European football, an occasional dream for so many PL clubs outside the top 6 or 7 may, for the first time, become a regular strategic ambition.
West Ham certainly has ambitions to compete in the upper reaches of mid table. It seems likely that any blub looking to finish in the top 10 could strategically embrace some more realistic European ambitions.
Details about the new competition are skimpy, which is surprising given that there are reported plans to introduce it as early as 2021. The new competition will involve 32 clubs, with 16 new places in addition to 16 clubs re-directed some the present 48 clubs in the Europa League. There will be some focus on helping clubs from smaller leagues. However it would be odd and unexpected if absolutely none of the extra 16 European places are allocated to the Premier League. UEFA are likely to have a commercial interest in extending PL representation in this new competition, especially in view of the appeal in the global brand of PL clubs.
What we know so far is that European Club Association (ECA) chairman Andrea Agnelli, who is also on Uefa’s executive committee, said the “the green light has been given” to the new competition.
Speaking at the annual general assembly of the ECA in Croatia, he said the third competition would increase the number of clubs involved in European football from 80 to 96.
Of course those of us who remember West Ham’s previous European campaigns will also realise that 3 European Competitions are not new.
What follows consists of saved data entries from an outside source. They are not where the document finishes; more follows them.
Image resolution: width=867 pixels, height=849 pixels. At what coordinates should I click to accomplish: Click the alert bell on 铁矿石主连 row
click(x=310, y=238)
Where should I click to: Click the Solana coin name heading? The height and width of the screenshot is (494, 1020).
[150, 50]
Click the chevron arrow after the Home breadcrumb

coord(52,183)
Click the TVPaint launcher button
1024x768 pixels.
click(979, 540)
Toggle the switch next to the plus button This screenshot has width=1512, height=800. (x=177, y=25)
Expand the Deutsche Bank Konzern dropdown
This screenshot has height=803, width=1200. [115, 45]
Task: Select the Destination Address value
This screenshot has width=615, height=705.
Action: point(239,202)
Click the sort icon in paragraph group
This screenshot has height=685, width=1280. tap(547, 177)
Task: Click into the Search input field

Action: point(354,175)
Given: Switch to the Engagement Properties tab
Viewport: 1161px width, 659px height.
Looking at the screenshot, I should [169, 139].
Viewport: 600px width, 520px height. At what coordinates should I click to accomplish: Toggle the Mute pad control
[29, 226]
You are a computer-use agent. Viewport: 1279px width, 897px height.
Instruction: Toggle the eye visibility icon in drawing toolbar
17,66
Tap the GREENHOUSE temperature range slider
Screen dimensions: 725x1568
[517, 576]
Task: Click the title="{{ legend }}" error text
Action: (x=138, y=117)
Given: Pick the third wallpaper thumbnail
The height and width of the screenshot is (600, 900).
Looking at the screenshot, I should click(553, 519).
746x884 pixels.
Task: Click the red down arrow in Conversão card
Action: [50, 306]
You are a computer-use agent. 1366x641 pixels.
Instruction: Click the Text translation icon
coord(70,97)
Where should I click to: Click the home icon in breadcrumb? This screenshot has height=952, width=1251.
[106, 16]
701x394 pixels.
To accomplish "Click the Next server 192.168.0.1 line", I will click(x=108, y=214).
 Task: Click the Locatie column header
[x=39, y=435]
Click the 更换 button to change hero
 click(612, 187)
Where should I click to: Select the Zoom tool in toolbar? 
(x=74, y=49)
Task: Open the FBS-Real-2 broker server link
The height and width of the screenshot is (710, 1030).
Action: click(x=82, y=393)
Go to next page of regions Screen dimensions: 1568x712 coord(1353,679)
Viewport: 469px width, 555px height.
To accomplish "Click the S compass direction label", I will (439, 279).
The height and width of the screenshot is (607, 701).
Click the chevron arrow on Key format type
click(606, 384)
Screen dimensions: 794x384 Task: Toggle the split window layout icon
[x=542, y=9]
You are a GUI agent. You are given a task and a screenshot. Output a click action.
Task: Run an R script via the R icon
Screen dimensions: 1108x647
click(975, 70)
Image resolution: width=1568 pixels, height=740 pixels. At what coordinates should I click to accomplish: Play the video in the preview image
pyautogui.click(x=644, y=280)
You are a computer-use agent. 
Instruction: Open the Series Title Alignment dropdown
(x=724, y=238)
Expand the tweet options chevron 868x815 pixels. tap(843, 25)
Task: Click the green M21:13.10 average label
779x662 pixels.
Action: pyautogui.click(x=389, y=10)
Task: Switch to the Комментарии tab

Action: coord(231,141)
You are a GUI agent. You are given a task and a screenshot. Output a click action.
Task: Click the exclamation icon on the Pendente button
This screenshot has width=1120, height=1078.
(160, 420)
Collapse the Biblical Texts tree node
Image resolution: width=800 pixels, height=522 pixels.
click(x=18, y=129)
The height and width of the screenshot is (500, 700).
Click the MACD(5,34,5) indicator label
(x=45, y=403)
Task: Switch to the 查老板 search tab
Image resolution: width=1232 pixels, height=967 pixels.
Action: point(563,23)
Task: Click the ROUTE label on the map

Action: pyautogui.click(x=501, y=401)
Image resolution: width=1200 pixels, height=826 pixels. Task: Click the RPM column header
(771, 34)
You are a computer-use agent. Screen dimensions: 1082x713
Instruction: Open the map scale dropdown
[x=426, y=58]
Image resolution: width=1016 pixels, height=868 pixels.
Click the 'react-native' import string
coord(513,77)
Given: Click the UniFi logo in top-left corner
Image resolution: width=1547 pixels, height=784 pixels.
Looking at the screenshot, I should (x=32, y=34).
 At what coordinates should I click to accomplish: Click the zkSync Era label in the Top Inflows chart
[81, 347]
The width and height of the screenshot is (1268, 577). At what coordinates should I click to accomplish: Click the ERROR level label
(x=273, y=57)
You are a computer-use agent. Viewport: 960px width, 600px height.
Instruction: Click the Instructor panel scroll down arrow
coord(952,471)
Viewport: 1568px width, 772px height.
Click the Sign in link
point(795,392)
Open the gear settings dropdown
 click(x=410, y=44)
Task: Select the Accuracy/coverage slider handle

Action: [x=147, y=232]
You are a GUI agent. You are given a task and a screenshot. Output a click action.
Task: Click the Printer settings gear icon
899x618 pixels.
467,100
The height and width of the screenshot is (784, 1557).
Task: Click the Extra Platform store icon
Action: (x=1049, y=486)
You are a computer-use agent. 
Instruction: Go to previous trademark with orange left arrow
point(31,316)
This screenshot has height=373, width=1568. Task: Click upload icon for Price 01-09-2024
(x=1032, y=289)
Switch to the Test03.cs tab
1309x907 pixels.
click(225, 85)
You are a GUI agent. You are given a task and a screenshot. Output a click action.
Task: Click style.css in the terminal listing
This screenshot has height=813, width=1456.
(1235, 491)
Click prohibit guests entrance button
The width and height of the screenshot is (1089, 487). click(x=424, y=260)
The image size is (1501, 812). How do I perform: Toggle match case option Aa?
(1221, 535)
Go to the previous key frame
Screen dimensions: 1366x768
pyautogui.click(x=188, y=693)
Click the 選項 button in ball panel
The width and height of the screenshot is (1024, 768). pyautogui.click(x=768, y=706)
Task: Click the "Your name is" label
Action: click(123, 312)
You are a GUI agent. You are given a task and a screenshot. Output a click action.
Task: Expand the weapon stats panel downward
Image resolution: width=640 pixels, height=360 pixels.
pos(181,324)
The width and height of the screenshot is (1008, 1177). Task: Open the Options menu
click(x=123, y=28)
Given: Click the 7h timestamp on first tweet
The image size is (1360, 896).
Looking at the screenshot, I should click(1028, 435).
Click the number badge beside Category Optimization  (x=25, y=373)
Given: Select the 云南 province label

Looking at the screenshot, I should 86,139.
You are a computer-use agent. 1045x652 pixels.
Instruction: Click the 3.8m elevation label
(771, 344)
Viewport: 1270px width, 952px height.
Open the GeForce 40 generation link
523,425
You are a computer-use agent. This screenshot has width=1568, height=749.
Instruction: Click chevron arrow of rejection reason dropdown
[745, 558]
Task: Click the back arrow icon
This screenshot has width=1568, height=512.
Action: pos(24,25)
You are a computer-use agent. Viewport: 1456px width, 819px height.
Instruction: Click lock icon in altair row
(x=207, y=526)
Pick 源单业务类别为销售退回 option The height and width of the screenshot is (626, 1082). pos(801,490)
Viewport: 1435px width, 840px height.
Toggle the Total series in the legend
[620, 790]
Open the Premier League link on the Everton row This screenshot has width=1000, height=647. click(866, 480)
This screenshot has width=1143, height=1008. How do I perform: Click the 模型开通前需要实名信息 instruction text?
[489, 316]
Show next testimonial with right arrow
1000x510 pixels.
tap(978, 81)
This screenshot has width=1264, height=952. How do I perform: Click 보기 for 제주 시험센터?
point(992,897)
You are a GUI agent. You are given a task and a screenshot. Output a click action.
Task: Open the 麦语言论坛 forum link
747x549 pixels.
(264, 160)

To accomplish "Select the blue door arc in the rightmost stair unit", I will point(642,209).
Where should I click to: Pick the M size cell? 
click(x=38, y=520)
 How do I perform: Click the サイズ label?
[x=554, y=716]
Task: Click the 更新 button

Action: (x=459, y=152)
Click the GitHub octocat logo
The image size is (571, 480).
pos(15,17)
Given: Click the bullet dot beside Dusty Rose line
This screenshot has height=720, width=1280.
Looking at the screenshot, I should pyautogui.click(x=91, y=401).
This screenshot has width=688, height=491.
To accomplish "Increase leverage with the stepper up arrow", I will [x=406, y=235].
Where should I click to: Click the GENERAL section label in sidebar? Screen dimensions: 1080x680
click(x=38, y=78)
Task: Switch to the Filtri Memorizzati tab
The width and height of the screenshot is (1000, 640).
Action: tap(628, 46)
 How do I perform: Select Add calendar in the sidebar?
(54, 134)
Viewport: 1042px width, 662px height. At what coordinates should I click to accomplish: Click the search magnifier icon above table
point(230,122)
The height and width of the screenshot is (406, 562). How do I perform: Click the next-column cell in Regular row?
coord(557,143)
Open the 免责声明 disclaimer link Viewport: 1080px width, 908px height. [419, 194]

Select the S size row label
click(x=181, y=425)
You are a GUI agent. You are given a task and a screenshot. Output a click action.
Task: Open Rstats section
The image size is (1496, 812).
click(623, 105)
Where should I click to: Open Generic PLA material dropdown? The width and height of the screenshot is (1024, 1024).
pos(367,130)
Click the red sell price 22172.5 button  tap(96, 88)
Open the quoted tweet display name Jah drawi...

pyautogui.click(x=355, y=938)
We competed in an era where the European Cup sat alongside a Cup Winners Cup and an Inter Cities Fairs Cup. Uefa has also experimented with the Inter toto cup in the past, a competition we also won.
The positive possibilities for teams like West Ham are obvious. This new competition is pitched as a “Third Tier” competition. It is a competition in which European Super Rich clubs will not feature, making progress in, and even possibly winning the competition a more realistic possibility.
The other main benefit is that it offers the opportunity for more consistent exposure to, and adaptation to the rigours of European Football. Not just West Ham, but many other mid-level PL Clubs have struggled to adapt to the demands of launching a European campaign whilst at the same time protecting their form against the rigours of domestic PL and Cup competition. It is no coincidence that Chelsea won the league whilst free of European commitments. The new competition could provide experience over time which could help transition to higher level European Competition.
West Ham’s involvement will not be motivated by prize money. The current Europa League rewards are derisory compared to the riches of the PL and the champions League. This inequality will almost certainly persist into the new UEFA competition.
Other problems will need serious consideration. Commercial TV rights for even Europa League matches are not guaranteed. Not all of Burnley’s early matches this year were televised. Further problems will emerge with identifying a distinctive TV schedule which does not conflict with existing commitments. It seems likely that this new competition may have to share the currently crowded Europa League Thursday scheduling.
However there will be opportunities for growth in West Ham. It is unlikely that the lack of TV interest in Burnley’s ties will be replicated with West Ham. When we were relegated to the Championship we had arguably greater domestic TV exposure from companies eager to include us in their Championship coverage.
The advantages for West Ham are not, then, in prize money. It would rather become an arena which could deliver realistic possibilities of success, an arena not dominated by the predictable dead hand of super rich Premier League clubs domination of existing silver ware.
The Devil, as ever, will be in the details of the competition. Pending this I will be extending a cautious welcome.